In written comments, the National Institute for Occupational Safety and Health noted that its researchers had reported on the “fire safety benefits” of lifelines in studies published in 1992 and 1993.
NIOSH researcher F.N. Kissell listed the addition of lifelines as the top priority in the 1993 paper titled, “Ranking factors impacting survival during coal mine fires.”
“Without lifelines, there are not many ways to gain improvement,” the paper said.
‘We are totally opposed to the lifeline’
Coal operators, however, were not so quick to embrace lifelines. Industry officials blasted the idea during an April 2003 public hearing in Grand Junction, Colo., according to a transcript of the testimony.
“We are totally opposed to the lifeline, and I want that on the record, OK?” Jim Poulson, safety director with Skyline Mining in Scofield, Utah, told MSHA officials at the hearing. “I think that the lifelines would be extremely hard to maintain due to the fact that there is equipment going in and out and everything else.”
In written comments, Joseph A. Lamonica of the Bituminous Coal Operators Association and Bruce Watzman of the National Mining Association, also opposed a lifeline requirement.
“While we are cognizant of the need to provide miners with all possible tools to assist them during emergency situations, we are weary of supporting a system whose integrity is difficult to maintain during normal, let alone emergency, situations,” Lamonica and Watzman wrote.

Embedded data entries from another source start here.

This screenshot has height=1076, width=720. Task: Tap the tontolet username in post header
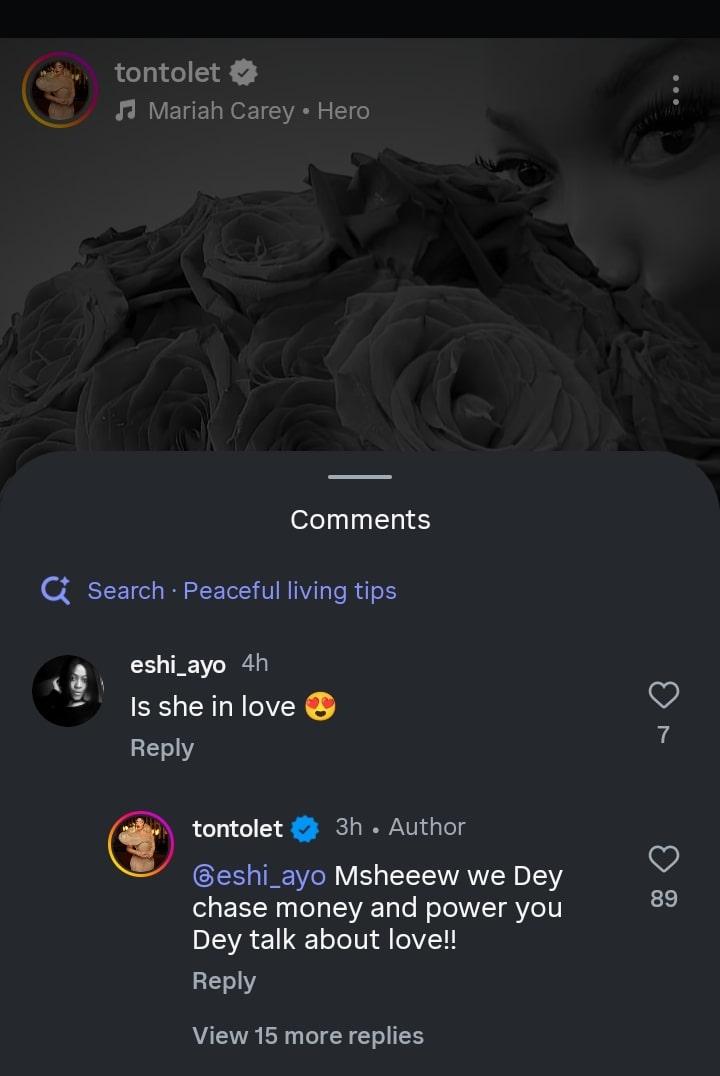point(167,72)
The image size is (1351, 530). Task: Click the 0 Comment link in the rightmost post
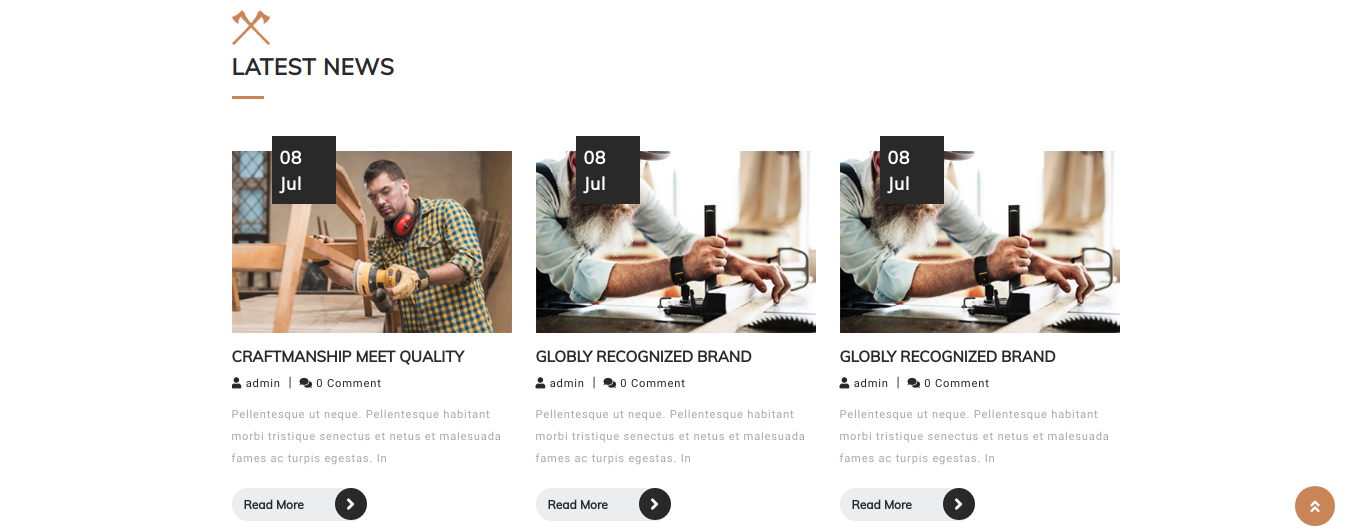(956, 383)
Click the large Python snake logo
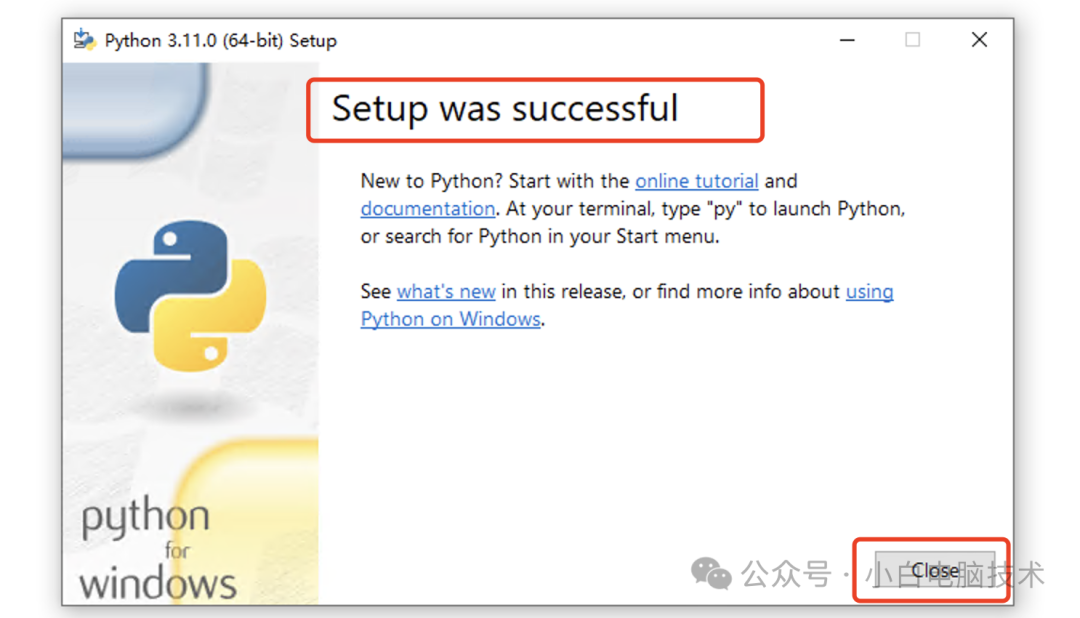 coord(191,296)
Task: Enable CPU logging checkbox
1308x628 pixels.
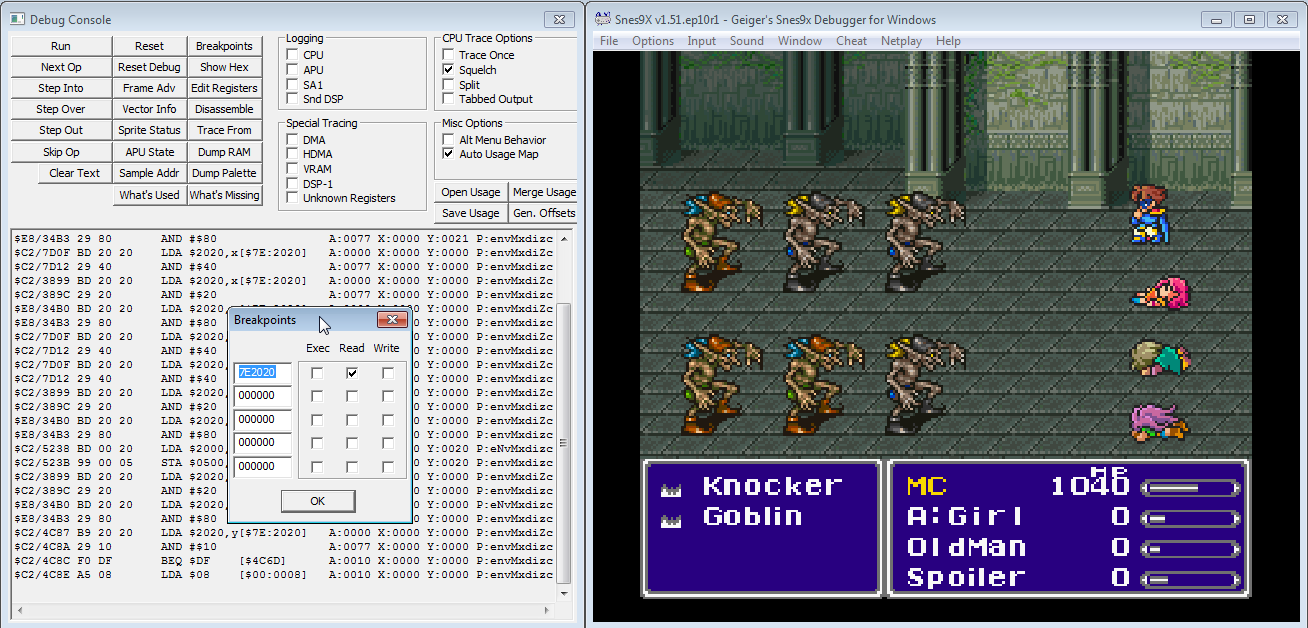Action: [292, 55]
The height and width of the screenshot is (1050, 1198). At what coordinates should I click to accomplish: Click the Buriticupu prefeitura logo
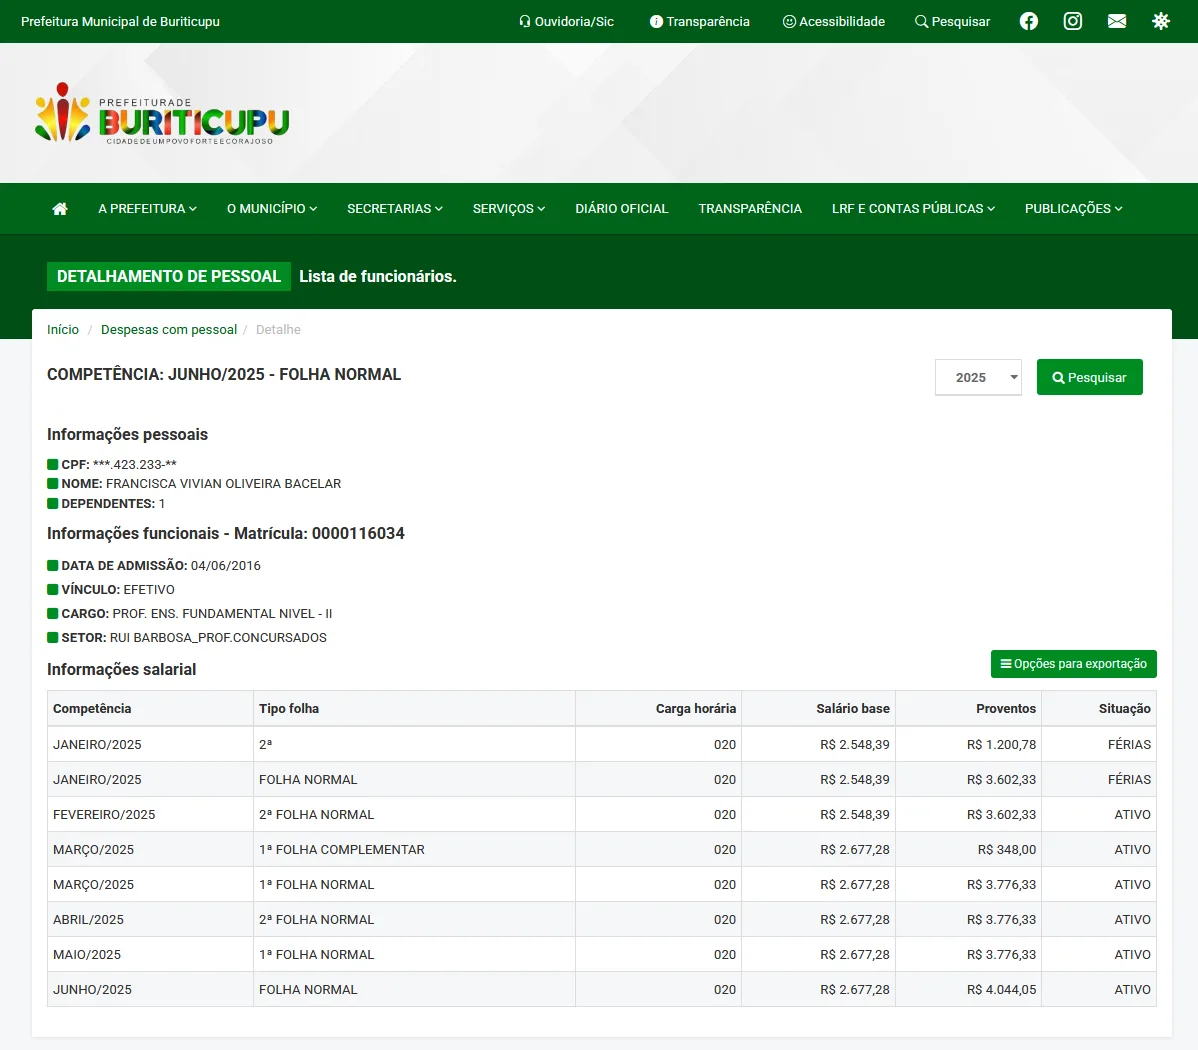pos(162,114)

When it finalized the rule in April 2004, MSHA added language to require lifelines in return air tunnels that are used as alternate escapeways for miners — but only in mines that use conveyor belt tunnels for fresh-air intakes.
MSHA said that it agreed the “lifelines can aid in escape during emergency situations, especially in instances of reduced visibility due to smoke.
“In heavy smoke, a miner can easily become disoriented and cannot determine the proper direction for escape,” MSHA said. “A directional lifeline gives the miner added safety by directing the miner through the smoke-filled entries to safety.
MSHA said that, by requiring lifelines only in certain situations, its rule would “minimize maintenance problems because mobile equipment is seldom operated in return air courses.
“While the application of lifelines to all underground coal mines is beyond the scope of this rule, the agency believes, based on the evidence presented during the course of this rulemaking, that it is appropriate to require the limited use of lifelines in this proposal,” MSHA said.
Last week, MSHA said that it plans to issue an emergency rule to require lifelines in all primary and alternate escape routes out of underground mines.
“We are using the emergency temporary standard to get help into the field as fast as possible,” acting MSHA chief David G. Dye said in a news release. “MSHA is moving forward on every front to better protect miners’ safety and health.”